(Beginning of Information shown)

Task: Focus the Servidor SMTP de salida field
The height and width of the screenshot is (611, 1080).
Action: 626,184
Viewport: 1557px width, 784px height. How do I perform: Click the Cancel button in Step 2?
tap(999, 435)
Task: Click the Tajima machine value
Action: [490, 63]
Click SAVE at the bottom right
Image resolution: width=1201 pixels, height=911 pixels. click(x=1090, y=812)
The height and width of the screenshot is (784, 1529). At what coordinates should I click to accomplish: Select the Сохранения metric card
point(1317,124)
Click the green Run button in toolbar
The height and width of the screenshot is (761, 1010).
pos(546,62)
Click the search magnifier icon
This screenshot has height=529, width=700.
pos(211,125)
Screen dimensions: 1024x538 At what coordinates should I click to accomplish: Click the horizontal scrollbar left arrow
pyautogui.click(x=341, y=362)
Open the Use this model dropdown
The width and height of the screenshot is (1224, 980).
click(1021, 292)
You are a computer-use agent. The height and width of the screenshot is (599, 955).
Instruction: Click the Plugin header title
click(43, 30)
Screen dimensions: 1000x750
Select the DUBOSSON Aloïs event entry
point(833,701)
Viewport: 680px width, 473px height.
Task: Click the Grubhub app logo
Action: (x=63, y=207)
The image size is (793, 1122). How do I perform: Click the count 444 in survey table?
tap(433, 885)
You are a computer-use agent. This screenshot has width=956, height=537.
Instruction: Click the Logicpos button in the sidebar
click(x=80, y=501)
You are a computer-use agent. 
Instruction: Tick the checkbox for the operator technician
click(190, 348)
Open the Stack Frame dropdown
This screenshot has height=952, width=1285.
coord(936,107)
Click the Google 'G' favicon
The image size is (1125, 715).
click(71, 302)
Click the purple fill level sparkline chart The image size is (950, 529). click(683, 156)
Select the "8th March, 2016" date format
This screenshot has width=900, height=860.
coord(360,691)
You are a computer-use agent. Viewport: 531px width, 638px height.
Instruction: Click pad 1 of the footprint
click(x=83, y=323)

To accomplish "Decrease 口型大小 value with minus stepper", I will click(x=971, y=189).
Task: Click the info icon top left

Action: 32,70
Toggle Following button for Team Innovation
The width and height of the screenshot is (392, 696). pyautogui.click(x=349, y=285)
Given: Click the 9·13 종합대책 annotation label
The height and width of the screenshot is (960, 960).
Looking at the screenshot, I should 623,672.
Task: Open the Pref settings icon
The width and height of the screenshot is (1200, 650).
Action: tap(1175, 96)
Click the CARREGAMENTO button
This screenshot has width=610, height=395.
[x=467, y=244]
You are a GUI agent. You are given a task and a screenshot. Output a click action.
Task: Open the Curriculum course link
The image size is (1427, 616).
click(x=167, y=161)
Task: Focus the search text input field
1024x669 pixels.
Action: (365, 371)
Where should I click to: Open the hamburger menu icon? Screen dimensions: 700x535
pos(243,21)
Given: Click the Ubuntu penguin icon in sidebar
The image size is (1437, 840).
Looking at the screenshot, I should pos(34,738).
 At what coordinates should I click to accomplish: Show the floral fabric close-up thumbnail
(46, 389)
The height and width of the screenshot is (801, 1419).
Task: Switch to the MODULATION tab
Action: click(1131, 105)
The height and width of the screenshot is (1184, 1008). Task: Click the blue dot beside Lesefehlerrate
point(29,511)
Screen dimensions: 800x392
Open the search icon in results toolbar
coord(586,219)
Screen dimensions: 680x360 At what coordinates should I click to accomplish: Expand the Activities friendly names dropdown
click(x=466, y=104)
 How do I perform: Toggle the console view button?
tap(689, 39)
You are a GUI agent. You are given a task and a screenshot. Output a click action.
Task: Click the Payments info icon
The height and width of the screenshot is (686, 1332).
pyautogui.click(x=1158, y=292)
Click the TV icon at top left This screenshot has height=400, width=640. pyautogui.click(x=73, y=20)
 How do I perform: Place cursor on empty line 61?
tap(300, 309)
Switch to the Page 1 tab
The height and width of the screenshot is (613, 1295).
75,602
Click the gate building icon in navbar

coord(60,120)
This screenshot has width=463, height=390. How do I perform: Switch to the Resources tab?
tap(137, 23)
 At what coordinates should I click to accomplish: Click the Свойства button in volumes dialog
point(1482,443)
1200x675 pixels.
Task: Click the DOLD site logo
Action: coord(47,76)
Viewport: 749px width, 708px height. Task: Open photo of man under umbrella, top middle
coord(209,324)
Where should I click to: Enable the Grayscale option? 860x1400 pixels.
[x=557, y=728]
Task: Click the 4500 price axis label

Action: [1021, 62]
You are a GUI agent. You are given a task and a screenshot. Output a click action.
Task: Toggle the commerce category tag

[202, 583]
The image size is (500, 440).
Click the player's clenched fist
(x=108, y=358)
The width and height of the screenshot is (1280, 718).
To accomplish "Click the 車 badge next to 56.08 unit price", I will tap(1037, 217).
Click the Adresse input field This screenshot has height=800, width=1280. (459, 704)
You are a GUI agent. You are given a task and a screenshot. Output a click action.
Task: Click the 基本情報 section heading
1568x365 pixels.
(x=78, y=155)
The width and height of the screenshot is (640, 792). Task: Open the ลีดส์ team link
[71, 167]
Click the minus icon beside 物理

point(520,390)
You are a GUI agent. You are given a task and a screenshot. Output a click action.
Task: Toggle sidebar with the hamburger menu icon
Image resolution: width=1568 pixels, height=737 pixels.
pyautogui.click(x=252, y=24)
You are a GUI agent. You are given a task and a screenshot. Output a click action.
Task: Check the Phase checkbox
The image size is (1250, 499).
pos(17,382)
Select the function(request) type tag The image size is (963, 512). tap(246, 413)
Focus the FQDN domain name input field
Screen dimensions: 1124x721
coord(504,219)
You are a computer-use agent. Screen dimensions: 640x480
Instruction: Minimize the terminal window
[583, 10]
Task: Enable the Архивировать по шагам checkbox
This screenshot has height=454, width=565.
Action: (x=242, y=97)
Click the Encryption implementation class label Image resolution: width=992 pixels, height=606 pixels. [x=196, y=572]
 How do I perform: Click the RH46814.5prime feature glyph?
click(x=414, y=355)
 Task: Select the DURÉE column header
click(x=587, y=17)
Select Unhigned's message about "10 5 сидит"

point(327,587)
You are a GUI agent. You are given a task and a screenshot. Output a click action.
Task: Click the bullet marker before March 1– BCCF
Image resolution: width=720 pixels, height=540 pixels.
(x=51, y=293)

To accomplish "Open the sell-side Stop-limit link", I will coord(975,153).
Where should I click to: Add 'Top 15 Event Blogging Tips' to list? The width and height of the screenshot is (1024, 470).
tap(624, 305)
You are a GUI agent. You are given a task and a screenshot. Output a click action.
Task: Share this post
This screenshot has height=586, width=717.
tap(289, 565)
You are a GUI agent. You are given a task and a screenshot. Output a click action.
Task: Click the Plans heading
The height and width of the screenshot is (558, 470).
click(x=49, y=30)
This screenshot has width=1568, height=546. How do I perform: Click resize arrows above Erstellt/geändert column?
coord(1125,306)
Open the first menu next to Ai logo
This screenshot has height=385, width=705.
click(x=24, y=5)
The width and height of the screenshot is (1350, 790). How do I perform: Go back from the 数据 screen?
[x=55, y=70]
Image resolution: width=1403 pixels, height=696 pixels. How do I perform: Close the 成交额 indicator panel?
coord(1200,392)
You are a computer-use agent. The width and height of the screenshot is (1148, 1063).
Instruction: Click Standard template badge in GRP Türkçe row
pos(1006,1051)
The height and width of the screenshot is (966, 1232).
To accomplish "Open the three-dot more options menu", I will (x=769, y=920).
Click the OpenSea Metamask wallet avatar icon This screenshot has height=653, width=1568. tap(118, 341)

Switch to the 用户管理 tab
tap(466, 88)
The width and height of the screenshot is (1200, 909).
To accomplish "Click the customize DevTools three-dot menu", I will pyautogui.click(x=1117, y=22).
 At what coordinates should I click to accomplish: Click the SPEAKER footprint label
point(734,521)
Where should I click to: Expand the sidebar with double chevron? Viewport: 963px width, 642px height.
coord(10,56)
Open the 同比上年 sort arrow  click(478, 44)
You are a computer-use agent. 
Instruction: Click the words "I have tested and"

(End of Information shown)

*Required action:* Please return all lines from the records that hold the word "March".

*Written solution:*
Select the "8th March, 2016" date format
Task: Click the bullet marker before March 1– BCCF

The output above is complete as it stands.